- CHALLENGE
Reproduce the listing lines verbatim, from the line with "The width and height of the screenshot is (1543, 784)." to the line with "Action: 311,615", both ends included.

----

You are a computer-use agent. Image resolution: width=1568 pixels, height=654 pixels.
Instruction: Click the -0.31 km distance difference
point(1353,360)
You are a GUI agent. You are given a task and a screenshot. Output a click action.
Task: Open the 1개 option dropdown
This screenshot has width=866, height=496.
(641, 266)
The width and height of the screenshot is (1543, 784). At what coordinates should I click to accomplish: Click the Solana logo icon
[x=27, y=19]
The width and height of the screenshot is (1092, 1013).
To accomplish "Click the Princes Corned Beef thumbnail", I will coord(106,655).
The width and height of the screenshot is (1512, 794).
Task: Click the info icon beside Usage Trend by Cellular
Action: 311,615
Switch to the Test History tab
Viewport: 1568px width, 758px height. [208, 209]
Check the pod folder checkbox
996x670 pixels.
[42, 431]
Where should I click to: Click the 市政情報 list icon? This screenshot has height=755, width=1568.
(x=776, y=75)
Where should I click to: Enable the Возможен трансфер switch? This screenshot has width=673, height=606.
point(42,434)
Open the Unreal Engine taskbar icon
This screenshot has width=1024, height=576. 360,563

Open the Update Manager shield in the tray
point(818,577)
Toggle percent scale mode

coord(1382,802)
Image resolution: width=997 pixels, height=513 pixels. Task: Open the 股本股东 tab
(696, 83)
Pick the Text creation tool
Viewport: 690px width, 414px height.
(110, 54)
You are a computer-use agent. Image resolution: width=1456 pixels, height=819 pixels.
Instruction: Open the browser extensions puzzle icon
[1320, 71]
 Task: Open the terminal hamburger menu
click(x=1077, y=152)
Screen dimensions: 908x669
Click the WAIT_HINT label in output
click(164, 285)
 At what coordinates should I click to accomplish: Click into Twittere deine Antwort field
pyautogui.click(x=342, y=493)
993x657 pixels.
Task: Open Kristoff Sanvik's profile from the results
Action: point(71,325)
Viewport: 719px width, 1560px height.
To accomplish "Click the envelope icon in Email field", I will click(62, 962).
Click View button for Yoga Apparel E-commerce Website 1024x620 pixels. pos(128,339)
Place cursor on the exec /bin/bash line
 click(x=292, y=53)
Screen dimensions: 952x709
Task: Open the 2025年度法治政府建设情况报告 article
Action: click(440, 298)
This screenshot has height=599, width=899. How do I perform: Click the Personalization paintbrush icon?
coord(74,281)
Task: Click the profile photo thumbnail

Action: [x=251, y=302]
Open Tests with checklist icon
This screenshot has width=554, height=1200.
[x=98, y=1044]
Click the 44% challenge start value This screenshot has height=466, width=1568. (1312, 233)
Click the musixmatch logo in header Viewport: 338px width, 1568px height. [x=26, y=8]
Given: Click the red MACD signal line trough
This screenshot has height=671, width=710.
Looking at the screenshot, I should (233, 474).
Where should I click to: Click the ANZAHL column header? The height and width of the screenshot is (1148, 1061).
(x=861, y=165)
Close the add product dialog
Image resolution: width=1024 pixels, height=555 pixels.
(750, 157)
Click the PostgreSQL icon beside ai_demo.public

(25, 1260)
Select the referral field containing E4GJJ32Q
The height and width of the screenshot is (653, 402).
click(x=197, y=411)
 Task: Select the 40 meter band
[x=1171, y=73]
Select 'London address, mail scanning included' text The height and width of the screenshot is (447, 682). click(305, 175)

----

- RESULT
The width and height of the screenshot is (1543, 784). At what coordinates should I click to accomplish: Click the Solana logo icon
[x=27, y=19]
The width and height of the screenshot is (1092, 1013).
To accomplish "Click the Princes Corned Beef thumbnail", I will coord(106,655).
The width and height of the screenshot is (1512, 794).
Task: Click the info icon beside Usage Trend by Cellular
Action: 311,615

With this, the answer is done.